**WORK TO BE COMPLETED:** Return only the number of lines in the entries below that hold the word "column".
** Opening GIVEN RECORDS block **
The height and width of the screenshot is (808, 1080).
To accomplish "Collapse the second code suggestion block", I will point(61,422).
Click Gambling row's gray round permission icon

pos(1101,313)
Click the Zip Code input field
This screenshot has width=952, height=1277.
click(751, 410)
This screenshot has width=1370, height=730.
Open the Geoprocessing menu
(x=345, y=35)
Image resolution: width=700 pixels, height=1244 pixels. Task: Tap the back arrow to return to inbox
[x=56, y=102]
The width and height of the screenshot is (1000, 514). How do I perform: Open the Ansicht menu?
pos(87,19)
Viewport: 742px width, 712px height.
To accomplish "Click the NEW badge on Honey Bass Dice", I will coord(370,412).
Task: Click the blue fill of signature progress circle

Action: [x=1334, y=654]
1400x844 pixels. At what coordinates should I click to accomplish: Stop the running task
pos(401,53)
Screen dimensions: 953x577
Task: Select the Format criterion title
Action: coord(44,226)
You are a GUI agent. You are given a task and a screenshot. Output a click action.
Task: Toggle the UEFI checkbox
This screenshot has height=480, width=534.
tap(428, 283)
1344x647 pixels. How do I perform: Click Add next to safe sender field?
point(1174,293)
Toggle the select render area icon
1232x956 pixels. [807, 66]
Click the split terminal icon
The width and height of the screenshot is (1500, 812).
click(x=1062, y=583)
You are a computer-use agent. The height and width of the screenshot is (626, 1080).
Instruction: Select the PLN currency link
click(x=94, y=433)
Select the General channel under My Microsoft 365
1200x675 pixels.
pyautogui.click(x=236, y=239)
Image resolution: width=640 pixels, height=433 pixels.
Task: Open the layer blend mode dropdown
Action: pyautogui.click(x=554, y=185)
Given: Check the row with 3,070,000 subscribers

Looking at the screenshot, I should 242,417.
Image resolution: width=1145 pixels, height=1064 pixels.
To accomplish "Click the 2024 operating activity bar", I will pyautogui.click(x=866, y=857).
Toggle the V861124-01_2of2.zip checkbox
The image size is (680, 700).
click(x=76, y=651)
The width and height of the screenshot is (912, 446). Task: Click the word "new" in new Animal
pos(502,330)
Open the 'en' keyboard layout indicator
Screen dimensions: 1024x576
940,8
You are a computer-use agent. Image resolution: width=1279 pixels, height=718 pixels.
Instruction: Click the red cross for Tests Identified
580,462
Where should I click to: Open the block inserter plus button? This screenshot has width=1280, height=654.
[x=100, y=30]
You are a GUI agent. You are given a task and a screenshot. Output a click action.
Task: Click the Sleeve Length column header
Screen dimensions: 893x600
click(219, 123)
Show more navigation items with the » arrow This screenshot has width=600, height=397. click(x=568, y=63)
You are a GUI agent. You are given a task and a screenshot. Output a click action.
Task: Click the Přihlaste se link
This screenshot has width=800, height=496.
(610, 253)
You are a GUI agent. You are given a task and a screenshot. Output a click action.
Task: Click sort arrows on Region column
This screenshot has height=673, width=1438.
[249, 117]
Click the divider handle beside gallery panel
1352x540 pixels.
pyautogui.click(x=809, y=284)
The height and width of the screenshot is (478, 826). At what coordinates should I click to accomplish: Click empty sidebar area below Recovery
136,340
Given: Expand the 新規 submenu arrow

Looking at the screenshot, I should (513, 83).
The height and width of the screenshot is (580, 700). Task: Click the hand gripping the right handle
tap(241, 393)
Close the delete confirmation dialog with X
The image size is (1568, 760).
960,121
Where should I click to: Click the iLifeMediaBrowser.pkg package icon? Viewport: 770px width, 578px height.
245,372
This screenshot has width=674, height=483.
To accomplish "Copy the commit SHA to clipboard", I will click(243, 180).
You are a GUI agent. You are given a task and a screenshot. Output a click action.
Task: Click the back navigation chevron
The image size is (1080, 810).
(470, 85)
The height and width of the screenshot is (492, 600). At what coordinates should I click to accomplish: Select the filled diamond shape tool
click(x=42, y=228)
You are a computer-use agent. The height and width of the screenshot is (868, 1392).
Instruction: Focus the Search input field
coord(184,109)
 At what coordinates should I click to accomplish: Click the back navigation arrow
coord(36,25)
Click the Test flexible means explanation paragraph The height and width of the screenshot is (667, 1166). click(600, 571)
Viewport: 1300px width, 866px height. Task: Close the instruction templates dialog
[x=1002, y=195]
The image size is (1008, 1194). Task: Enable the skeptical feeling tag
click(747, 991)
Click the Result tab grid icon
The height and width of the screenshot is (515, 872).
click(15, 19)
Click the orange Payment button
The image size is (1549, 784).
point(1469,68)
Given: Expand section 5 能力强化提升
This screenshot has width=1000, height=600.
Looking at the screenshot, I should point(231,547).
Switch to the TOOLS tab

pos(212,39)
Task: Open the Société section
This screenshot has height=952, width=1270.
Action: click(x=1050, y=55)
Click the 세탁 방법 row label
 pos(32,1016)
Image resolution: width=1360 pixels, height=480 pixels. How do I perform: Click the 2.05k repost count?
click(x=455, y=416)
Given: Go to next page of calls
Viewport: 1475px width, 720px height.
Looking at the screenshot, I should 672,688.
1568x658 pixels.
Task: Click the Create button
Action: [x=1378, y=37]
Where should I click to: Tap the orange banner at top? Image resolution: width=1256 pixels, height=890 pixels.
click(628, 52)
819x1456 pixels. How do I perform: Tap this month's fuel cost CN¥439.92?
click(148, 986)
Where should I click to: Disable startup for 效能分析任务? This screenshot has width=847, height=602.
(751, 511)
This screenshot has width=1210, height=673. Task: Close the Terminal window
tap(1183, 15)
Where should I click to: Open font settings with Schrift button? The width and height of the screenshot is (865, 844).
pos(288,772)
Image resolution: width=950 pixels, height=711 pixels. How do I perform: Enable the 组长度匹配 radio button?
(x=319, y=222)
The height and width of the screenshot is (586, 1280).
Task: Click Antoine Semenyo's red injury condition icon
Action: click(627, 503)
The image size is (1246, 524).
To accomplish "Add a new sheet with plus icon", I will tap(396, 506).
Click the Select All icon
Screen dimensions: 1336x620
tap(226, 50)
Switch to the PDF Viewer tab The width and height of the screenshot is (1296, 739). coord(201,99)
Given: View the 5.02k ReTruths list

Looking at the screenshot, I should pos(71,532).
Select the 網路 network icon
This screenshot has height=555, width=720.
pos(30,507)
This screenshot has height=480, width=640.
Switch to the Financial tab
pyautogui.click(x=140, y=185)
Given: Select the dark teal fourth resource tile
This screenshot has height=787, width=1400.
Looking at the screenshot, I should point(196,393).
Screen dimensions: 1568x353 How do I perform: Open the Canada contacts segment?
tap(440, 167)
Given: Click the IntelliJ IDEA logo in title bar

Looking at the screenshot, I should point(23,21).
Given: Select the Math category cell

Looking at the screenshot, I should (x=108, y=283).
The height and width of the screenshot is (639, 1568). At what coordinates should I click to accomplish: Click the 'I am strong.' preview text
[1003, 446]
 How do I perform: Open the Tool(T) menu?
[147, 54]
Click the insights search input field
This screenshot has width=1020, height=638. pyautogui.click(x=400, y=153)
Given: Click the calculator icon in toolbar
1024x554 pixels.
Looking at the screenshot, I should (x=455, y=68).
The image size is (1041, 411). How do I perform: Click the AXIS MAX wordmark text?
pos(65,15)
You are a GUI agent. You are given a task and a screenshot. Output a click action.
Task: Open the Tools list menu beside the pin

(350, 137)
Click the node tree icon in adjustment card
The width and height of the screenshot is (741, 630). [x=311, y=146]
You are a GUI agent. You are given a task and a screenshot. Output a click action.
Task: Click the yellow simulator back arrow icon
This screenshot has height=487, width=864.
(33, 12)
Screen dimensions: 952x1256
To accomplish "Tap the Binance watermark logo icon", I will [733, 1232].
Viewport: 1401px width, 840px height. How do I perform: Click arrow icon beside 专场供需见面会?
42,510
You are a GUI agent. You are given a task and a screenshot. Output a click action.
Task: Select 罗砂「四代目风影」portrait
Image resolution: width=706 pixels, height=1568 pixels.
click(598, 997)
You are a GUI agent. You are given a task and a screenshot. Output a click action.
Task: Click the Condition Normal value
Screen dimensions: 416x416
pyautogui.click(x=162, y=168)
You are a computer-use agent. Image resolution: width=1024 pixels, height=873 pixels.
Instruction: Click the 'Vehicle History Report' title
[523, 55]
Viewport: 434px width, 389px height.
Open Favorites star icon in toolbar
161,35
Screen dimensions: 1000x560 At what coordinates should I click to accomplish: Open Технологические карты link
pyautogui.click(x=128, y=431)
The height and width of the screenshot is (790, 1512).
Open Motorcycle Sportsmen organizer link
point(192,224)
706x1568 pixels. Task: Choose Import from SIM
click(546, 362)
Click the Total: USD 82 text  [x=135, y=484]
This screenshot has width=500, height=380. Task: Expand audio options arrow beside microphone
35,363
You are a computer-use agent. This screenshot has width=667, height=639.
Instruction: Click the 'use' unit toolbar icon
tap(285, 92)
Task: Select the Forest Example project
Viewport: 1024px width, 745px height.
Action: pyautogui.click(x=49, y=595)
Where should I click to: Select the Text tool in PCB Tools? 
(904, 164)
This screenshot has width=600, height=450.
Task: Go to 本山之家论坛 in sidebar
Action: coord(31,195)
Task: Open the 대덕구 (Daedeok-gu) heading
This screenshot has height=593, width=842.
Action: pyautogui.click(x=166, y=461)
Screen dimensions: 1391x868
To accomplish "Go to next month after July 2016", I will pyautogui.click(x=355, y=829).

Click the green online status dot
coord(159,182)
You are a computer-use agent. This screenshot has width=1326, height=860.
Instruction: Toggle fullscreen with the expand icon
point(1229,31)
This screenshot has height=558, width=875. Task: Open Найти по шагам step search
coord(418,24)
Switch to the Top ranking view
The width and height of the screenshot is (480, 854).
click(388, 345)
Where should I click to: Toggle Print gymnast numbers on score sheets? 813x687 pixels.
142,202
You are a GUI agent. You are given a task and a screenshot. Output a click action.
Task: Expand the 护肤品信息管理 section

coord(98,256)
** Closing GIVEN RECORDS block **
**ANSWER TO THE PROBLEM:** 2